The PDPL represents a growing push in Chinese society to wrangle control of cyberspace from private corporations and create greater protections for Chinese netizens. Already, local provisions are being made to curtail collections of personal data. On December 1, the city of Tianjin passed its Municipal Social Credit Regulation, which prohibits private and state-owned companies, industry associations, and chambers of commerce from collecting biometric data such as facial recognition information and using it as social credit information without the individual’s consent. In Nanjing, a similar ordinance now requires real estate offices to remove their facial recognition systems. In both cases, there was a background of heated debate online concerning the role of digital privacy. Creating better regulations for the Chinese internet is a way to establish order online, improving both the experience and the perception of Chinese cyberspace. It also helps impose the pecking order of who is in charge online. Only the Chinese government has the right to monitor and collect data.

In the long term, the PDPL is another step in the Chinese government’s pursuit of establishing “sovereignty in cyberspace”. In 2015, President Xi Jinping described the goal of cybersecurity as ensuring China’s ability to “choose its own internet development path” and to resist the “cyber hegemony” of other countries Xi’s way of describing the Western view of cyberspace as being a free and open platform for all, composed of multiple different stakeholders. In this version of cyberspace, regulation is maintained by the private sector that runs the internet architecture, a private sector that China notes is predominantly US-based. The PDPL pushes back against multistakeholderism by regulating the physical storage of data in China and requiring a representative to report to Chinese authorities. By requiring cyberspace companies to have a physical presence within Chinese borders, they also become more beholden to Chinese domestic law.

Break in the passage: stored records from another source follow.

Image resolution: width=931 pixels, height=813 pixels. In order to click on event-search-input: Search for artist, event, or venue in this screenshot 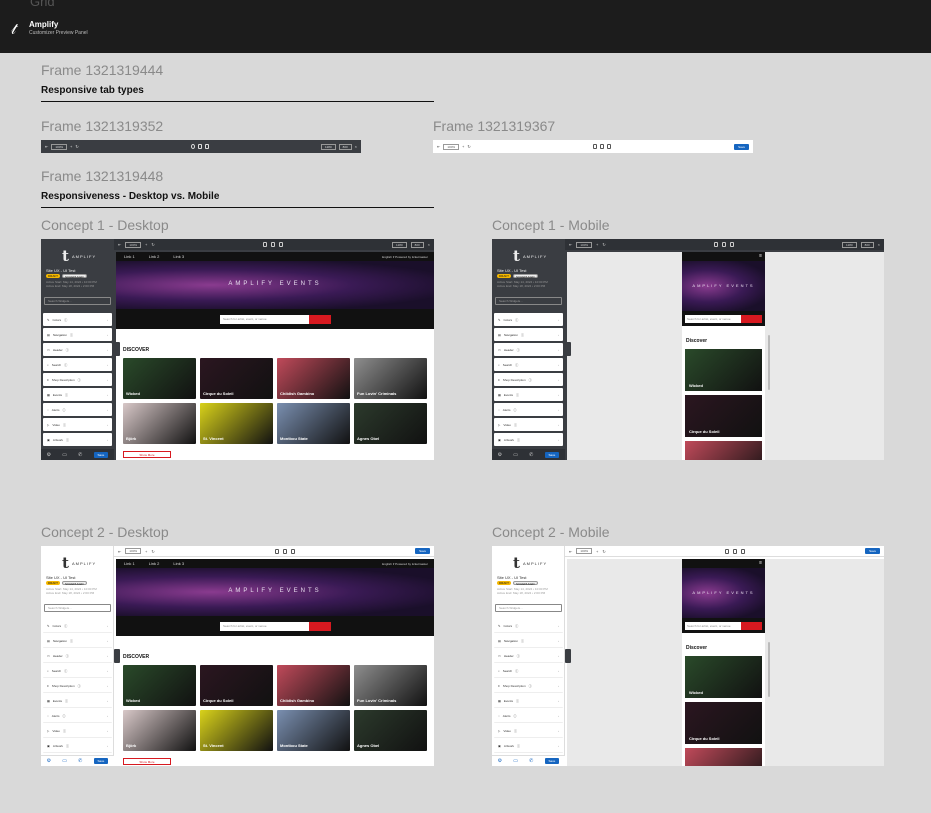, I will do `click(713, 626)`. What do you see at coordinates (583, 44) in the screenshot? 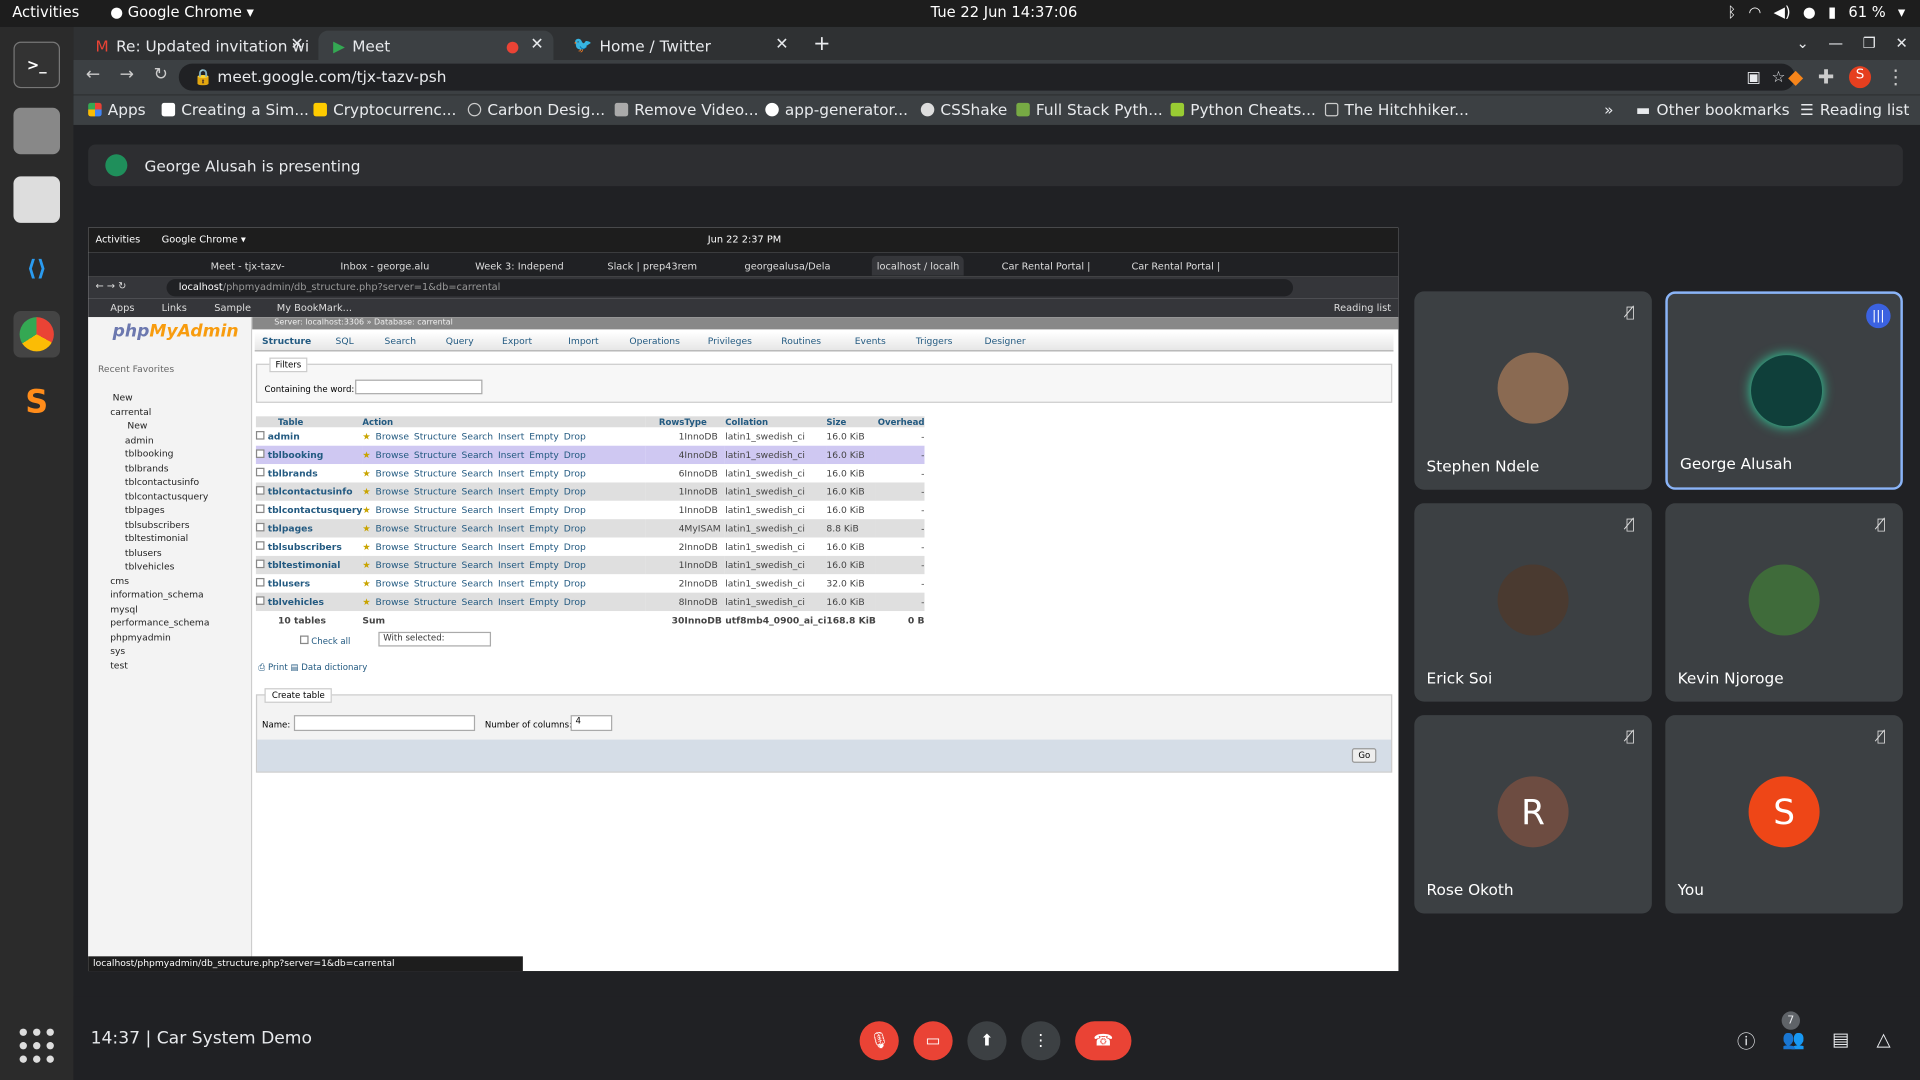
I see `twitter-icon: 🐦` at bounding box center [583, 44].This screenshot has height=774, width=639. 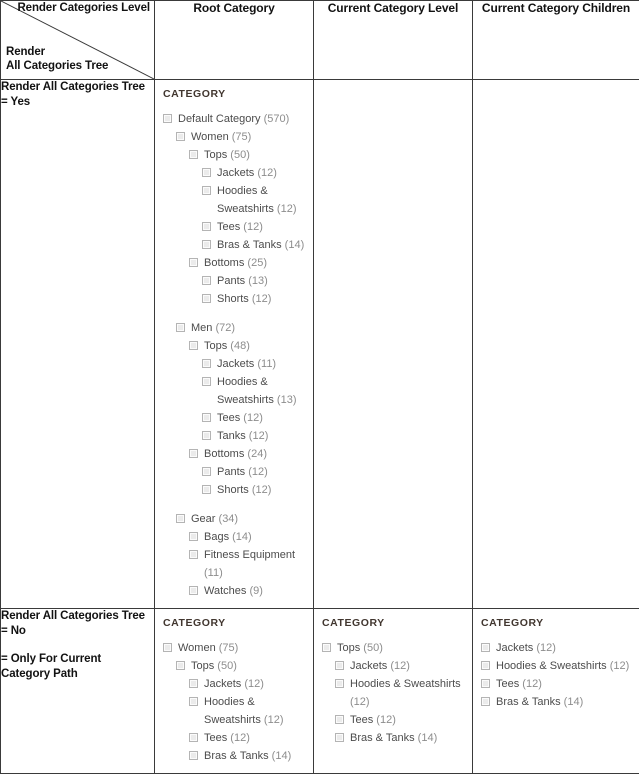 I want to click on category-node: Jackets (11), so click(x=254, y=364).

The PDPL is first and foremost an attempt by the Chinese government to create a more benign cyberspace. Serving to further entrench government control within it, the law also establishes Chinese cyberspace as a distinctly different area of the World Wide Web. The PDPL law is likely to be enacted in a piecemeal fashion, with different restrictions applied haphazardly as non-state actors become accustomed to its provisions. Once enacted, private use of data collection technology is likely to either decrease or become much more controlled. Foreign businesses attempting to branch into the burgeoning market of Chinese cyberspace will find themselves facing the same draconian regulations as they would have if they operated in person. The Great Firewall of China has now become harder to penetrate.